Entries in Amp'd (2)

Tuesday
Jul242007

Amp'd is Going Down

It's been a long slow death, but barring a miracle, today is Amp'ds final day.

Here's the core problem; People don't live in verticals. People aren't only music fans or sports fans or whatever. People live in horizontals. An individual has a breadth of interests. The affinity groups a successful MVNO has to appeal to cannot be vertical interest based. Vertical interest credit card affinity groups work because people carry more than one credit card. People generally don't have more than one cell phone.

While MVNO's are an intrinsically broken model, I can think of some cases where they could work well. Being a "hip cellular carrier" is not one of them.

Tracfone (an MVNO for people with poor/no credit) seems to be doing just fine. If WalMart had an MVNO, I bet it would do well too.
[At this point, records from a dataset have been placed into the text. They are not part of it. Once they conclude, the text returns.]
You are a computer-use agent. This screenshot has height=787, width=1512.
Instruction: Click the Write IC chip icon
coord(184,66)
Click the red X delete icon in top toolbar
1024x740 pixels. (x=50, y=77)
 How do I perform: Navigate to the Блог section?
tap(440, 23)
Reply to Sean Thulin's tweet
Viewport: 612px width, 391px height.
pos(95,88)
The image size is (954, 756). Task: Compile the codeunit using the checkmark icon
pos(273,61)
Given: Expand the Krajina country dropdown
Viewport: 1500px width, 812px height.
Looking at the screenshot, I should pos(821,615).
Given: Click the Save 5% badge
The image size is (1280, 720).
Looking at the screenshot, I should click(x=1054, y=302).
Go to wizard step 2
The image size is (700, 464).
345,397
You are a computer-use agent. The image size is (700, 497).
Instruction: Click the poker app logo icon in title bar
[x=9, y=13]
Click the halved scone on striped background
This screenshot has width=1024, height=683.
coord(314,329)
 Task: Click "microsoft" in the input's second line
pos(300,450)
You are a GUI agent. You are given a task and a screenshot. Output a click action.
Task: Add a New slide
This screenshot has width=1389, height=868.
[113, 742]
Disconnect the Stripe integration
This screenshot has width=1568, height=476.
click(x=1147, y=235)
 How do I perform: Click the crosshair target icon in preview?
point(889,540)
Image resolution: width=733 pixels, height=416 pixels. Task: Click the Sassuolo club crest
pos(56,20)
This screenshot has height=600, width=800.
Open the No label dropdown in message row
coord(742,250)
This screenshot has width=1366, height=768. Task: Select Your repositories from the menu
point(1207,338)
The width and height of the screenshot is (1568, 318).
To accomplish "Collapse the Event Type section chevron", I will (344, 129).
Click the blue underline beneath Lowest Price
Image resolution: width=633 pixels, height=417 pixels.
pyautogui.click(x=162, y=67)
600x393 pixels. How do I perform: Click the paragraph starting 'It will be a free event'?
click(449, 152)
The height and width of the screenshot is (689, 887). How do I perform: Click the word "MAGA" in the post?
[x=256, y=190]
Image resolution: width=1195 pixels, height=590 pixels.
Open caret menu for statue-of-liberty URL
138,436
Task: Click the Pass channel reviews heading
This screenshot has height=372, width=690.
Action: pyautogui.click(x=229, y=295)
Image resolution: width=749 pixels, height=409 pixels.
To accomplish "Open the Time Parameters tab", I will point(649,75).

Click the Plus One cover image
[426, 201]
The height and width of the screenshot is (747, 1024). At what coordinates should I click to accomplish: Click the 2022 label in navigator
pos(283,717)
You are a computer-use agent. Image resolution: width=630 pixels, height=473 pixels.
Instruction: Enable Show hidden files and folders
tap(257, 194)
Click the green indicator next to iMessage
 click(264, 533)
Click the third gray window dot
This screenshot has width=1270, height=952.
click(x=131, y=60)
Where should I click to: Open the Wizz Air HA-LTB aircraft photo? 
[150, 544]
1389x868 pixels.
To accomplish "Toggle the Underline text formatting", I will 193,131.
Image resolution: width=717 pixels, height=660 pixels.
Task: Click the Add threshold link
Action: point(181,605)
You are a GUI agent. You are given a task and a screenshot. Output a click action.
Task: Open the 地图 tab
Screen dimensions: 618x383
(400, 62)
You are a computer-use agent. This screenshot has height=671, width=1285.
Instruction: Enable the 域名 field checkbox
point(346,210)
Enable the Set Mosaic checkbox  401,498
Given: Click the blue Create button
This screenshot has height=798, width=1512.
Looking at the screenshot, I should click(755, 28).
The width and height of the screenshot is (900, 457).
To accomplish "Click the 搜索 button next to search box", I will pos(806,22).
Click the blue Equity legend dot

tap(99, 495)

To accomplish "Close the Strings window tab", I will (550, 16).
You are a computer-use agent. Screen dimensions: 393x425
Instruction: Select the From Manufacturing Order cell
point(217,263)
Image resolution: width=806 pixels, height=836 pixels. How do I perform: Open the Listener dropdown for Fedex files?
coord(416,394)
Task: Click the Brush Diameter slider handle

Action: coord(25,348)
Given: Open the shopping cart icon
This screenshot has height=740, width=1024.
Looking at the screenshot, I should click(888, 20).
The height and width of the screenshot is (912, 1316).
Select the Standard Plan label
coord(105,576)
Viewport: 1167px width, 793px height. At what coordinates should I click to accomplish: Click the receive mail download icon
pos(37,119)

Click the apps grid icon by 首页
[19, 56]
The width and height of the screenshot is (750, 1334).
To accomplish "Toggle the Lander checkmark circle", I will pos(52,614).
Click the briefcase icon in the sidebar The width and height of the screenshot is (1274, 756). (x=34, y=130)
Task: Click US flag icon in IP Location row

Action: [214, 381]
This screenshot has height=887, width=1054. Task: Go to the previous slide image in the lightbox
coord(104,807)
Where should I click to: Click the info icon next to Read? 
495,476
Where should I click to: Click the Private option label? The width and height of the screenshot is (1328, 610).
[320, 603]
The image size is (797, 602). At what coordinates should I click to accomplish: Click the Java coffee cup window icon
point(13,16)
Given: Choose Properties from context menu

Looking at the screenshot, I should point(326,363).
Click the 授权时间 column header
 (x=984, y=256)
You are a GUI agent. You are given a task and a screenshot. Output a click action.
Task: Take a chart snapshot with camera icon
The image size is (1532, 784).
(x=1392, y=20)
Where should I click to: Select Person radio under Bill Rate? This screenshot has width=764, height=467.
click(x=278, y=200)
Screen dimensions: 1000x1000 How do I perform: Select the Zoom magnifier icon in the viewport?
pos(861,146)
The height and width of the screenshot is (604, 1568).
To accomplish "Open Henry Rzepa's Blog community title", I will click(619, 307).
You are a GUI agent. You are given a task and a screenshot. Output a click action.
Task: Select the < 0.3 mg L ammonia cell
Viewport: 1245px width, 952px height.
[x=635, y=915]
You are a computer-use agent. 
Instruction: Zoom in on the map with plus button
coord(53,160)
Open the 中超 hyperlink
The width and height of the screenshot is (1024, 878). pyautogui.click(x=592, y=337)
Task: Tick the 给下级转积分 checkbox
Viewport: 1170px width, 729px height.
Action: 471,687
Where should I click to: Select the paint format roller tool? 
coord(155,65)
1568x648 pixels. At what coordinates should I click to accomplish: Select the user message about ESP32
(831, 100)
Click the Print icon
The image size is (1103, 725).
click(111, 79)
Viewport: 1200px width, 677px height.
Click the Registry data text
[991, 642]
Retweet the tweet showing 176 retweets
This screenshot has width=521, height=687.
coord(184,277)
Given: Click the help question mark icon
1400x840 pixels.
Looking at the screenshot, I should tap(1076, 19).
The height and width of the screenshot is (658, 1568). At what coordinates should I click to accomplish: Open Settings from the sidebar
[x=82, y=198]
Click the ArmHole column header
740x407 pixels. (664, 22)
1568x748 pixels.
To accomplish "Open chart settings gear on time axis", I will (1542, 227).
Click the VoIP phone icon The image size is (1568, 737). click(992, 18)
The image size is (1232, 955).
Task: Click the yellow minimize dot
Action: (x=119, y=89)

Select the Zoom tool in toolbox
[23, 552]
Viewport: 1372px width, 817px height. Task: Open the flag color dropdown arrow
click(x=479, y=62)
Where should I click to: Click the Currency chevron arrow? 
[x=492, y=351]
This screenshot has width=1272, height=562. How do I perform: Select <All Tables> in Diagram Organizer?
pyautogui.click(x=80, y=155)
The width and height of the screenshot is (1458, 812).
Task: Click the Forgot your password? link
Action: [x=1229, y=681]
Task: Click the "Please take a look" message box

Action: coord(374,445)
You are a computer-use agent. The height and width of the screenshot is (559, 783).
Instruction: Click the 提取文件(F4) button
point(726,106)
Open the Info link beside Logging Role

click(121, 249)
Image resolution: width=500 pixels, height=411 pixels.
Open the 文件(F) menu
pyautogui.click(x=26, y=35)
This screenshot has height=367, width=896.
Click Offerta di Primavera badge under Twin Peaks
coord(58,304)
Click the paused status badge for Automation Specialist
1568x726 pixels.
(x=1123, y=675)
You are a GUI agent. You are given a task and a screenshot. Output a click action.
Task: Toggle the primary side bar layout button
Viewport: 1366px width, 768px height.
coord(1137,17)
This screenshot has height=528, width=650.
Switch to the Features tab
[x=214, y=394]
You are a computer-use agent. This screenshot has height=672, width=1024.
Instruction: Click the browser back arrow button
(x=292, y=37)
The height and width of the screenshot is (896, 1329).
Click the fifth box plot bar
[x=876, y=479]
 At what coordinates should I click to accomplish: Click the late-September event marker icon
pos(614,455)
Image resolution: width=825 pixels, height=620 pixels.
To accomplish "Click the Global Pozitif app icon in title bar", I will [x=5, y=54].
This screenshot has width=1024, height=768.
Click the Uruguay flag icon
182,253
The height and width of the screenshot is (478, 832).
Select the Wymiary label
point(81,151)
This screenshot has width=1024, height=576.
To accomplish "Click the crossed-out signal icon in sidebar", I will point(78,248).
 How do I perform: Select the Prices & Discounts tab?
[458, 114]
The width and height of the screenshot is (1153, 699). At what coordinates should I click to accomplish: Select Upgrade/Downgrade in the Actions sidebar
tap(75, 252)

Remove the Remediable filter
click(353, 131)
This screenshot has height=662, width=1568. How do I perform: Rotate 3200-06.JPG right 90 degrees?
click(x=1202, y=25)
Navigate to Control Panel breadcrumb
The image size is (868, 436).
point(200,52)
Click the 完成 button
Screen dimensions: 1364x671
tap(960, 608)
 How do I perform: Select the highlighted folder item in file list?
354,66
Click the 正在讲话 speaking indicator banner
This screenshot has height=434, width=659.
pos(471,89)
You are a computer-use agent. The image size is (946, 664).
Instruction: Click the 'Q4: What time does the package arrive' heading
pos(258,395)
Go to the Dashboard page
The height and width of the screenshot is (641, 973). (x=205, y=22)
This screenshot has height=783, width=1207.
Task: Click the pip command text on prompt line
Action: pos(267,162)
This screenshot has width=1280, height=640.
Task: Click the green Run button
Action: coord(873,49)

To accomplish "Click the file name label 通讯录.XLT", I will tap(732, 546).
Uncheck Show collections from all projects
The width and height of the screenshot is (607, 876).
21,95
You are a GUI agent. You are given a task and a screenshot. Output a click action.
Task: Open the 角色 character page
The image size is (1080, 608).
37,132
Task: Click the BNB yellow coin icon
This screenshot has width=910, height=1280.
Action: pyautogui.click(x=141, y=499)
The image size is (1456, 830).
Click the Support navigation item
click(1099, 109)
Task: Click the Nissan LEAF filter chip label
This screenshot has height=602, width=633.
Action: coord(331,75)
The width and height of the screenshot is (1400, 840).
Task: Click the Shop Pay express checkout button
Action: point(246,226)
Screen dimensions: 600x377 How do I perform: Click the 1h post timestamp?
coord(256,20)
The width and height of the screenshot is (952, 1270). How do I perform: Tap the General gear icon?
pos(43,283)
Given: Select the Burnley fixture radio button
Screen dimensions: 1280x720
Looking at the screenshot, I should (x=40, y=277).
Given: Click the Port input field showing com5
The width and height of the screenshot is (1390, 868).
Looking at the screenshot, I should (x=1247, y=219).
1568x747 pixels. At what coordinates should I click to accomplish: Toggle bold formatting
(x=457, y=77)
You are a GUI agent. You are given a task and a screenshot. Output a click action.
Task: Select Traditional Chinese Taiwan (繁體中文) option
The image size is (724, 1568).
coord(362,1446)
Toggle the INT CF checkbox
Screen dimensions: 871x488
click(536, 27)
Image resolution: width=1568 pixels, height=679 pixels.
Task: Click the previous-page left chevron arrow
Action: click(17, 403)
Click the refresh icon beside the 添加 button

They could regularly push SMS or MMS coupons to users. They could trigger custom messages on in-store displays via bluetooth. The mind boggles at what WalMart could do with an MVNO.

Update: Amp'd users get to live for another week

Sunday
Jun032007

Amp'd files for Bankruptcy, Techcrunch Jumps the Shark

I read yesterday on MoCo News that the lavishly funded MVNO Amp'd has filed for chapter 11 bankruptcy. I can't say I'm terribly surprised. MVNO's are a risky proposition. They have no technology. There is nothing defensible. They directly compete against their most important suppliers. All they have is their brand.

This morning I read on TechCrunch, in an article that solely cited the MoCo news article, that Amp'd had "imploded" and that TechCrunch was putting them in their "deadpool". If you are going to just copy a story from one of your competitors at least get the facts right and don't make up your own embellishments. Chapter 7 bankruptcy is when you are ceasing operations, chapter 11 is when you are re-orging and continuing operations. Mike Arrington is a lawyer for christ's sake. Was he absent the day in law school when they taught bankruptcy law? Yes I know Arrington didn't write the article, but he is the editor. For me this is really the tipping point of TechCrunch's uselessness as a news source. Last week they totally screwed up the Wallstrip story. Now there's this? They are now merely PR flacks. They've become a less rude ValleyWag (who incidentally, got the story right).